───── DOCUMENT EXCERPT ─────
Colin Haley: Young Alpinist on Fire


 

As Haley Reports in his May 29, 2007 Trip Report on Alpinist.com: "We climbed the face in two long lead blocks, both seven pitches long. My block had longer pitches (about 80 meters on average) and moderate climbing on WI3-5 ice slopes connected by short, M4/5 rock steps. Steve's block had normal-length pitches (about 55 meters on average) and much steeper and difficult climbing, especially in the last few pitches. At the top were two pitches of M7, and Steve was fully on his arms for the final 30 meters of the route." The photo shows Haley leading during his block. [Photo] Steve House

Winter character-building in the North Cascades was instrumental in Haley's growth. "When I was 17," Haley said, "my friend Mark Bunker and I went and climbed the Northeast Buttress of Mt. Johannesburg—in winter—up in the North Cascades. And I think, to this day, it's still the hardest climb I've done relative to my experience level at the time. We just got totally worked. It snowed like a foot every day we were on the route—and we were on the thing for five days. It was super windy. My sleeping bag and jacket were just lumps of ice by the end of the trip. We ran out of fuel and ran out of food. The last bivy we were, basically, genuinely hypothermic. It was just a full-on epic. If I were to do the same climb today, I don't even think I would rope up on much of it. But at the time, it was really pushing things for me, you know. I'd never pitched a bivy tent on a little ledge before, or slept tied in."

If you ask rangers in the North Cascades, they all know Colin Haley. They've known him since he was a teenager. All the old school guys like Fred Beckey keep tabs on him. All the nameless alpinists in the northwest have watched him come up. "That kid's been getting after it," they'll say. In many ways, he's still the hometown boy. But there seems to be a time around 2006 where all that he'd been doing around Seattle, all the routes he'd been climbing, reached a critical mass with enough inertia to carry him away from the Cascades. Since then, he's ramped up the intensity and commitment of his climbing, and of his goals.
───── DATA ─────
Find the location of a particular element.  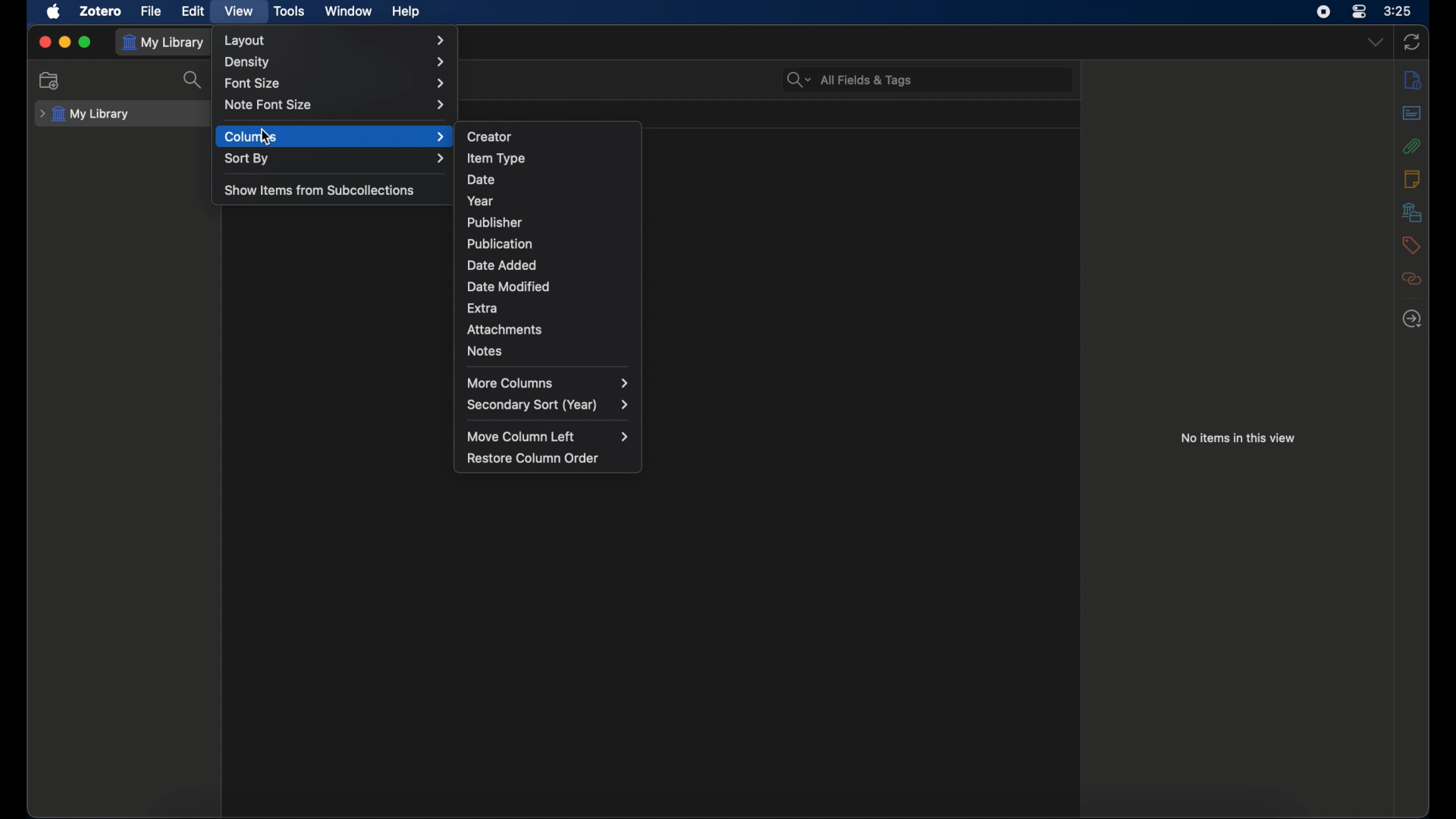

time (3:25) is located at coordinates (1400, 11).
─────
*TASK 1:*
In the Colin Haley profile, how many days were Haley and Mark Bunker on the Northeast Buttress of Mt. Johannesburg?
*TASK 2:*
Based on the Colin Haley profile, explain why Haley still rates the winter climb of Mt. Johannesburg's Northeast Buttress as his hardest relative to his experience level at the time.
*TASK 3:*
Write a continuation of the Colin Haley profile, picking up after its final sentence.

*RESULT 1:*
Five days.

*RESULT 2:*
The conditions were brutal: it snowed about a foot every day for five days and was very windy, and his sleeping bag and jacket turned to ice. The team ran out of fuel and food and was genuinely hypothermic at the last bivy. It also pushed his limits because he had never pitched a bivy tent on a small ledge or slept tied in before.

*RESULT 3:*
One of the things people like to report about Colin Haley is the fact that when he was a kid he had pictures of Cerro Torre on the wall of his bedroom. How touching to think of the boy who dreamed of big foreign mountains and then grew into a young man able to climb them. But the fact that the great ranges of the world have been in Haley's mind's eye since the time his friends were playing little league is quite real. He was captivated with these peaks most have never heard of—Gasherbrum IV, Mt. Waddington. Eventually, trip reports with his name on them started trickling in from these places. By reading them you could almost feel his growing ambitions.

From reading Haley's writings about his climbs, along with the reports from his partners, a powerful determination is clearly evident in his approach to climbing mountains. Garibotti described his style as "very motivated; giving up is not an option." On he and Kelly Cordes' new link-up on Cerro Torre, Haley tunneled vertically inside the unstable rime guarding the summit, a technique for which Black Diamond built a prototype "wing" that could be fixed to the head of an ice tool in order to give more purchase. He emerged thousands of feet off the deck in overhanging snow, and then proceeded to aid through this undesirable ground using snow pickets. Indeed, many would have balked at the option. Haley described the undertaking as "a bit tenuous."

"The thing is," he said, "when you're placing a picket way above your head on vertical rime, it's really, really hard to get it angled steeply. It's basically just going in perpendicular to the slope. So, it can slide out really easily. I stood up on one, and placed the other one up over my head. As soon as I stood up on that one, the movement of the rope basically pulled the first one out. The only decent piece of protection on that whole pitch was the massive V-thread I'd created by tunneling up through the rime."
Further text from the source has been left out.